Oligogalacturonides: plant damage-associated molecular patterns and regulators of growth and development

Abstract

Oligogalacturonides (OGs) are oligomers of alpha-1,4-linked galacturonosyl residues released from plant cell walls upon partial degradation of homogalacturonan. OGs are able to elicit defense responses, including accumulation of reactive oxygen species and pathogenesis-related proteins, and protect plants against pathogen infections. Recent studies demonstrated that OGs are perceived by wall-associated kinases and share signaling components with microbe-associated molecular patterns. For this reason OGs are now considered true damage-associated molecular patterns that activate the plant innate immunity and may also be involved in the activation of responses to mechanical wounding. Furthermore, OGs appear to modulate developmental processes, likely through their ability to antagonize auxin responses. Here we review our current knowledge on the role and mode of action of this class of oligosaccharides in plant defense and development.

Keywords: cell wall; damage-associated molecular patterns; defense responses; elicitors; innate immunity; oligogalacturonides; pectin; signal transduction.

FIGURE 1

A model for the activation of Arabidopsis thaliana defense responses triggered by oligogalacturonides (OGs). OGs are released from the cell wall after degradation of homogalacturonan by mechanical damage or by the action of hydrolytic enzymes such as PGs, secreted by pathogens. PGIPs in the apoplast modulate PG activity, favoring the accumulation of elicitor-active OGs, which function as DAMPs. OGs are perceived by WAK1 and trigger defense responses such as ROS accumulation through the activation of the NADPH oxidase AtRbohD, nitric oxide production, callose deposition, and MAPK-mediated activation of defense gene expression. Pathogen invasion or mechanical damage also cause an increase of JA, SA, and ethylene levels, mediated by MAPK cascades, triggering defense responses independently of OGs. DAMP- and hormone-mediated defense responses result, respectively, in induced and basal resistance toward necrotrophic pathogens, such as Botrytis cinerea.

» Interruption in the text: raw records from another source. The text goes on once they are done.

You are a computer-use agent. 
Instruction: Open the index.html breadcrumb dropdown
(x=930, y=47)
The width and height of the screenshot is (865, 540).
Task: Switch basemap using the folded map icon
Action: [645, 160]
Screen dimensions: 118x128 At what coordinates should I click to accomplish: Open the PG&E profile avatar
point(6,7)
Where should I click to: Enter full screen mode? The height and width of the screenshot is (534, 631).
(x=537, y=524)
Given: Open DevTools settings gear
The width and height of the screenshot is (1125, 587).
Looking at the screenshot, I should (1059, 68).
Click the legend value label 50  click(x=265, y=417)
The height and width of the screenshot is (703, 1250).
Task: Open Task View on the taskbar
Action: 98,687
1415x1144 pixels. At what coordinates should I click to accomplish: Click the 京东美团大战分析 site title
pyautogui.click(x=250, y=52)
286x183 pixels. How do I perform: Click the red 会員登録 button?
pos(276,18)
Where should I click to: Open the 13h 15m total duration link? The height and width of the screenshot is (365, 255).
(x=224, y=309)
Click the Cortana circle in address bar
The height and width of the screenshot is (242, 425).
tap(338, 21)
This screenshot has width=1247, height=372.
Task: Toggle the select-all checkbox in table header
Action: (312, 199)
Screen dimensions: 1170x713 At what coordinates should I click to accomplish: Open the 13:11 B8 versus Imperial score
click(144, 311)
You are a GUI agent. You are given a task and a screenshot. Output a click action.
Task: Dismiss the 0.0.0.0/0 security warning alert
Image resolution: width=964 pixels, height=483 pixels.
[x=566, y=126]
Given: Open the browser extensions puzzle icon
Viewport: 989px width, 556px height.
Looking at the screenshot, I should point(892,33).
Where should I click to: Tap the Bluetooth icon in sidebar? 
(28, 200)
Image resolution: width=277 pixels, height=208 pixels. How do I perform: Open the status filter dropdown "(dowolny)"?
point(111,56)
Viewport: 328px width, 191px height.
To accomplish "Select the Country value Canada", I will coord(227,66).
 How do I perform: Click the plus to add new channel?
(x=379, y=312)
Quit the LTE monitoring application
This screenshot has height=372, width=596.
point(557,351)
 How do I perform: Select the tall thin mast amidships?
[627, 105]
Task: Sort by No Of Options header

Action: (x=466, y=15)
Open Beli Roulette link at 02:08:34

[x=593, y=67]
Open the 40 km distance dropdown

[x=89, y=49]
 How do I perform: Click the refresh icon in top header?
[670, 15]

Dashed lines indicate hypothetical cascades; dotted gray lines indicate oversimplification of the complex and still partially uncharacterized roles of MAPKs in the regulation of hormone and ROS synthesis/response.

FIGURE 2

A model for the OG-mediated negative feedback regulation of the auxin responses. Plant cells sense auxin through the receptors TIR1/AFBs, F-box proteins that form a SCF E3 ubiquitin ligase complex together with SKP (ASK1) and CULLIN1 (CUL1). This complex is regulated by RUB1 conjugating enzyme (Rub) and RING BOX1 (RBX) proteins and, in the presence of auxin, leads to the ubiquitination of Aux/IAA repressors and their proteasome-mediated degradation. Aux/IAA degradation releases auxin response factors (ARFs) that initiate the transcription of auxin-responsive genes, characterized by the presence of auxin response elements (AuxREs) in their promoters. Auxin also induces the expression of plant PGs and other pectin-degrading enzymes (Laskowski et al., 2006). The action of these enzymes may release in the apoplast OGs that can inhibit auxin-related responses, establishing a negative feedback loop.